Task directions: Every record below is to be retyped exactly.
***
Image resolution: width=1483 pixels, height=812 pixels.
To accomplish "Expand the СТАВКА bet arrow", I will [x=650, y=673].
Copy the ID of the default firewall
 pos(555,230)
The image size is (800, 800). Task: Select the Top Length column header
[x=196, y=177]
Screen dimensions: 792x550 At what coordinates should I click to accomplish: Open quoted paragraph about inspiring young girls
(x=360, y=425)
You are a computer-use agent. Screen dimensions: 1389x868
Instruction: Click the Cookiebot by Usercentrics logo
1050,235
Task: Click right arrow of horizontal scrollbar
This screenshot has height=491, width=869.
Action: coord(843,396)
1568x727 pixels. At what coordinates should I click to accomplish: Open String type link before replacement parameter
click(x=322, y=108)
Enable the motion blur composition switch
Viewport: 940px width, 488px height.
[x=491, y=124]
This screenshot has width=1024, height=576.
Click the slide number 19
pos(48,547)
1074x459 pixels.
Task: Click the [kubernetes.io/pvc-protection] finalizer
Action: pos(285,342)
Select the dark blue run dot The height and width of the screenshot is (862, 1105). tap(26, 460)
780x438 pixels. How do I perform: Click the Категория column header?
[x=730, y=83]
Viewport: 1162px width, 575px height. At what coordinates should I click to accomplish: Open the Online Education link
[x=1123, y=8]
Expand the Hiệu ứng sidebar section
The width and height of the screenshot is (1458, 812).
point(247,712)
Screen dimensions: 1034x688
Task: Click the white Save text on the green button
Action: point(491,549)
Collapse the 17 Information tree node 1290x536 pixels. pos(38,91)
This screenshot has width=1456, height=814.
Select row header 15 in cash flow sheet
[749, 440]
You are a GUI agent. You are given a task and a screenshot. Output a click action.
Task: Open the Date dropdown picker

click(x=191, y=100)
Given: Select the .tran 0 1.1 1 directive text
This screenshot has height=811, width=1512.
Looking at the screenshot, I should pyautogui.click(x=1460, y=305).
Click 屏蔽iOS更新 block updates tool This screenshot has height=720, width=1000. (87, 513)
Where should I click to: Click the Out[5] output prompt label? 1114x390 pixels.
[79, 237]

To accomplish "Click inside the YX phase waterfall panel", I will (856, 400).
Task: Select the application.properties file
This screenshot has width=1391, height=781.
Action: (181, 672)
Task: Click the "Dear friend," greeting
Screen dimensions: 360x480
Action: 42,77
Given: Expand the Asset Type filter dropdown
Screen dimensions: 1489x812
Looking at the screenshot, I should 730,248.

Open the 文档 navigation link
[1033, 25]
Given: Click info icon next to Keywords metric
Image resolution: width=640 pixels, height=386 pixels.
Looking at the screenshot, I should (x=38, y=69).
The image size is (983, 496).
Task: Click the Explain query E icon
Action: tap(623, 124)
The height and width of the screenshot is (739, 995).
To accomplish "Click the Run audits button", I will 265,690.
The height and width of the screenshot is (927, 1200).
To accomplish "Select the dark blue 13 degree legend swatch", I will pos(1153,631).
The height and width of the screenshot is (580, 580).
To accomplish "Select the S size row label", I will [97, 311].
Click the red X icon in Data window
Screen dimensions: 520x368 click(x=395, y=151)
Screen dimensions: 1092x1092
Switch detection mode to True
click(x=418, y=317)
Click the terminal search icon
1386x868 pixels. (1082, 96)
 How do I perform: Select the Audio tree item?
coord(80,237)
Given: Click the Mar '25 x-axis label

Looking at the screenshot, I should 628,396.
***
Response for this exercise:
Image resolution: width=1483 pixels, height=812 pixels.
To accomplish "Expand the СТАВКА bet arrow", I will [x=650, y=673].
Copy the ID of the default firewall
 pos(555,230)
The image size is (800, 800). Task: Select the Top Length column header
[x=196, y=177]
Screen dimensions: 792x550 At what coordinates should I click to accomplish: Open quoted paragraph about inspiring young girls
(x=360, y=425)
You are a computer-use agent. Screen dimensions: 1389x868
Instruction: Click the Cookiebot by Usercentrics logo
1050,235
Task: Click right arrow of horizontal scrollbar
This screenshot has height=491, width=869.
Action: coord(843,396)
1568x727 pixels. At what coordinates should I click to accomplish: Open String type link before replacement parameter
click(x=322, y=108)
Enable the motion blur composition switch
Viewport: 940px width, 488px height.
[x=491, y=124]
This screenshot has width=1024, height=576.
Click the slide number 19
pos(48,547)
1074x459 pixels.
Task: Click the [kubernetes.io/pvc-protection] finalizer
Action: pos(285,342)
Select the dark blue run dot The height and width of the screenshot is (862, 1105). tap(26, 460)
780x438 pixels. How do I perform: Click the Категория column header?
[x=730, y=83]
Viewport: 1162px width, 575px height. At what coordinates should I click to accomplish: Open the Online Education link
[x=1123, y=8]
Expand the Hiệu ứng sidebar section
The width and height of the screenshot is (1458, 812).
point(247,712)
Screen dimensions: 1034x688
Task: Click the white Save text on the green button
Action: point(491,549)
Collapse the 17 Information tree node 1290x536 pixels. pos(38,91)
This screenshot has width=1456, height=814.
Select row header 15 in cash flow sheet
[749, 440]
You are a GUI agent. You are given a task and a screenshot. Output a click action.
Task: Open the Date dropdown picker

click(x=191, y=100)
Given: Select the .tran 0 1.1 1 directive text
This screenshot has height=811, width=1512.
Looking at the screenshot, I should pyautogui.click(x=1460, y=305).
Click 屏蔽iOS更新 block updates tool This screenshot has height=720, width=1000. (87, 513)
Where should I click to: Click the Out[5] output prompt label? 1114x390 pixels.
[79, 237]

To accomplish "Click inside the YX phase waterfall panel", I will (856, 400).
Task: Select the application.properties file
This screenshot has width=1391, height=781.
Action: (181, 672)
Task: Click the "Dear friend," greeting
Screen dimensions: 360x480
Action: 42,77
Given: Expand the Asset Type filter dropdown
Screen dimensions: 1489x812
Looking at the screenshot, I should 730,248.

Open the 文档 navigation link
[1033, 25]
Given: Click info icon next to Keywords metric
Image resolution: width=640 pixels, height=386 pixels.
Looking at the screenshot, I should (x=38, y=69).
The image size is (983, 496).
Task: Click the Explain query E icon
Action: tap(623, 124)
The height and width of the screenshot is (739, 995).
To accomplish "Click the Run audits button", I will 265,690.
The height and width of the screenshot is (927, 1200).
To accomplish "Select the dark blue 13 degree legend swatch", I will pos(1153,631).
The height and width of the screenshot is (580, 580).
To accomplish "Select the S size row label", I will [97, 311].
Click the red X icon in Data window
Screen dimensions: 520x368 click(x=395, y=151)
Screen dimensions: 1092x1092
Switch detection mode to True
click(x=418, y=317)
Click the terminal search icon
1386x868 pixels. (1082, 96)
 How do I perform: Select the Audio tree item?
coord(80,237)
Given: Click the Mar '25 x-axis label

Looking at the screenshot, I should 628,396.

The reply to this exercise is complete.